Programs Under the Hood...Lock and Load Posted by: dargueta in Untagged  on
  (Part 2)


I said in my last blog that I'm going to assume you know assembly language in my further exploits. I changed my mind. I'll walk all of you through this in a way that'll be as painless as possible for the experienced and the n00bs. Before we begin writing this disassembler, I should outline a few things I plan on doing.

  1. I'm going to use debug.exe for nearly everything. It's very crappy, yes, but it's primitive enough so you can see how everything works at its most basic level.
  2. In order to not confuse anyone between programming standards such as NASM, MASM, and the like, I'll outline my own standard, very straightforward and simple.
    1. Instructions have the format    [label] mnemonic           dest[,source]
    2. All numbers in code sections are in hexadecimal only.
    3. All labels must begin with a dollar sign. No other identifier can contain the dollar sign.

§ **Supplied material**:
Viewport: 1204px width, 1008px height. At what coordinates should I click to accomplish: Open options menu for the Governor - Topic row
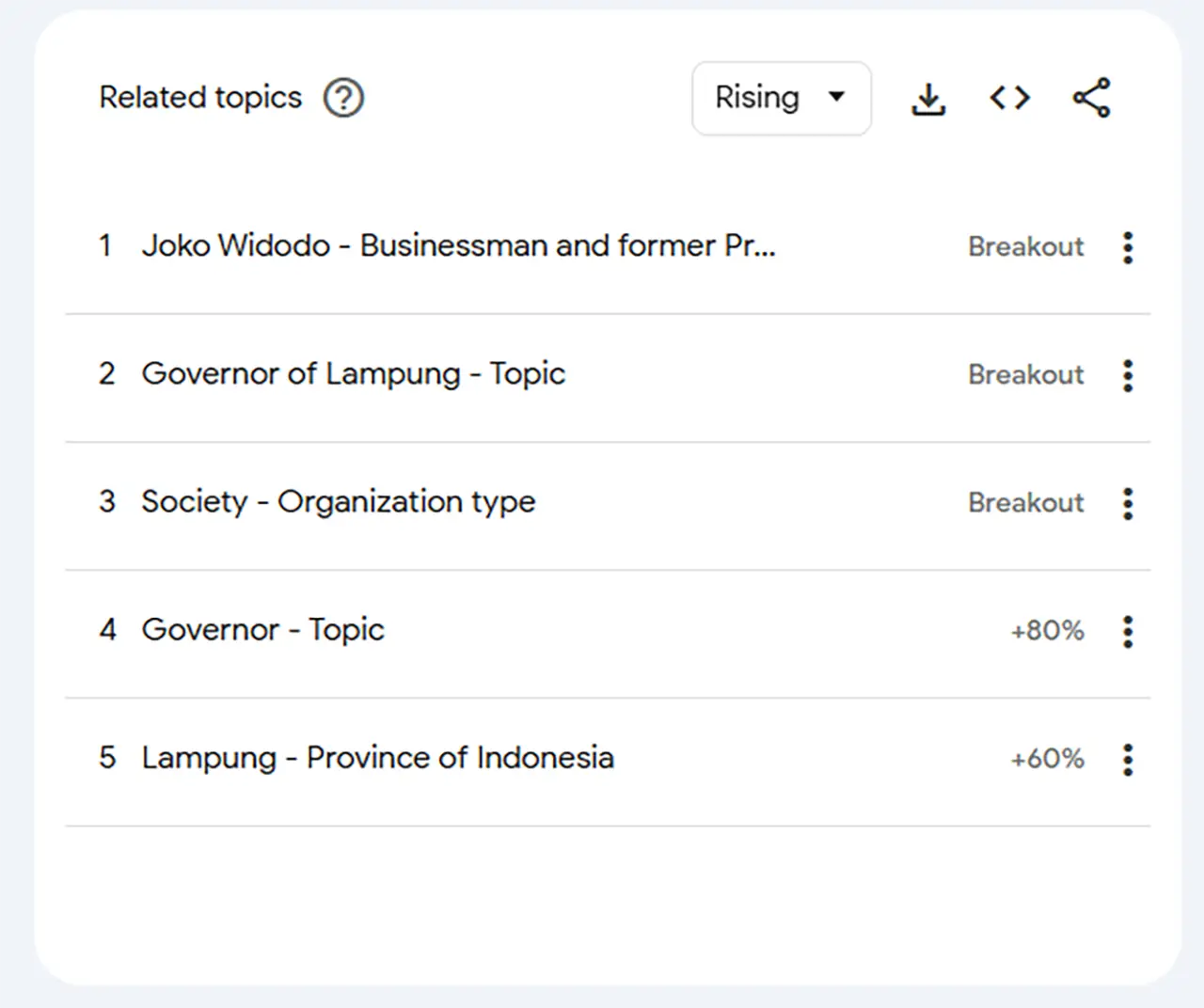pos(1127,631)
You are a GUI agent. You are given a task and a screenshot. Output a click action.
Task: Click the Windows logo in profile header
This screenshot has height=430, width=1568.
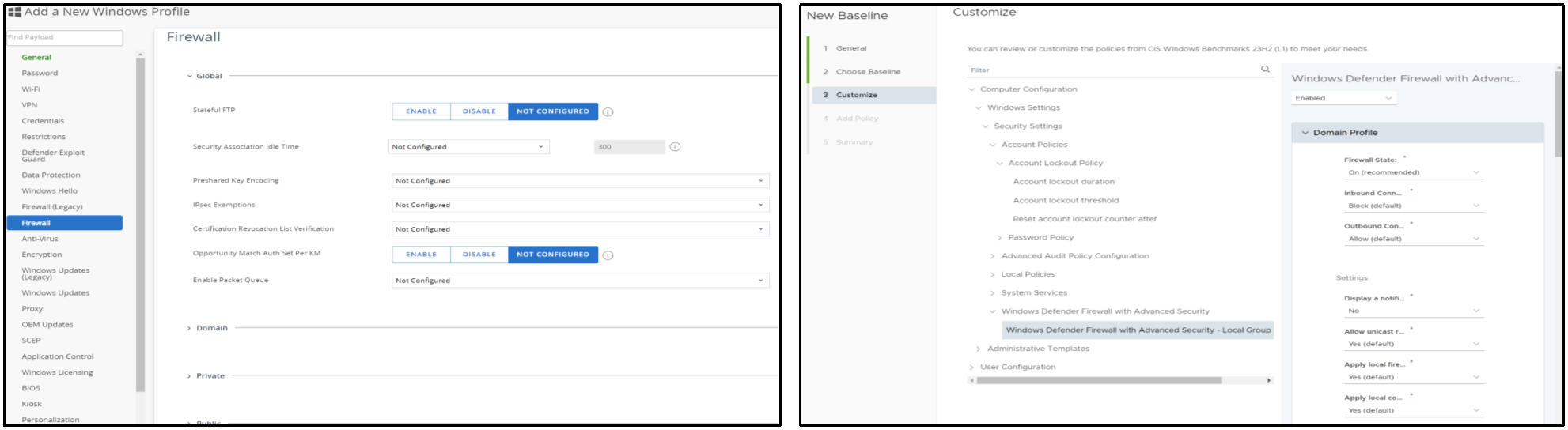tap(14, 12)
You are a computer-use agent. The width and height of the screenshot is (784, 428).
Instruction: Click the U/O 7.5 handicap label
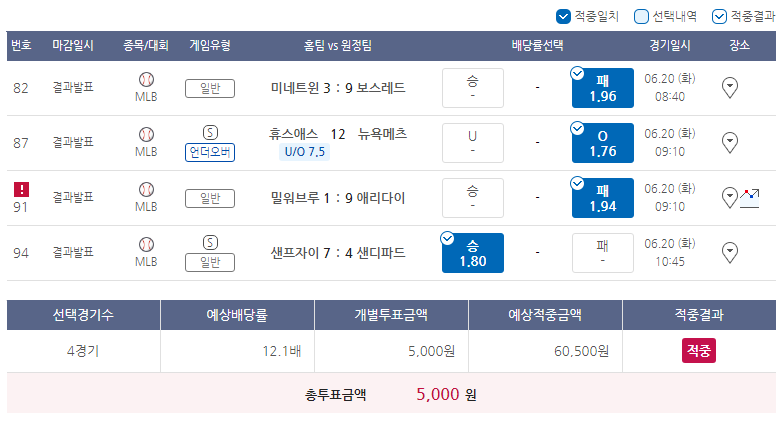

§ **Stated exercise A**:
According to the blog post, what must all labels begin with?
§ **Stated exercise B**:
Rewrite the listing above with "screenshot" changed to "screen capture" throughout and everything else unchanged. Leave the pictures out.

§ **Finished answer A**:
A dollar sign.

§ **Finished answer B**:
Viewport: 1204px width, 1008px height. At what coordinates should I click to accomplish: Open options menu for the Governor - Topic row
pos(1127,631)
You are a GUI agent. You are given a task and a screen capture. Output a click action.
Task: Click the Windows logo in profile header
This screen capture has height=430, width=1568.
tap(14, 12)
You are a computer-use agent. The width and height of the screen capture is (784, 428).
Instruction: Click the U/O 7.5 handicap label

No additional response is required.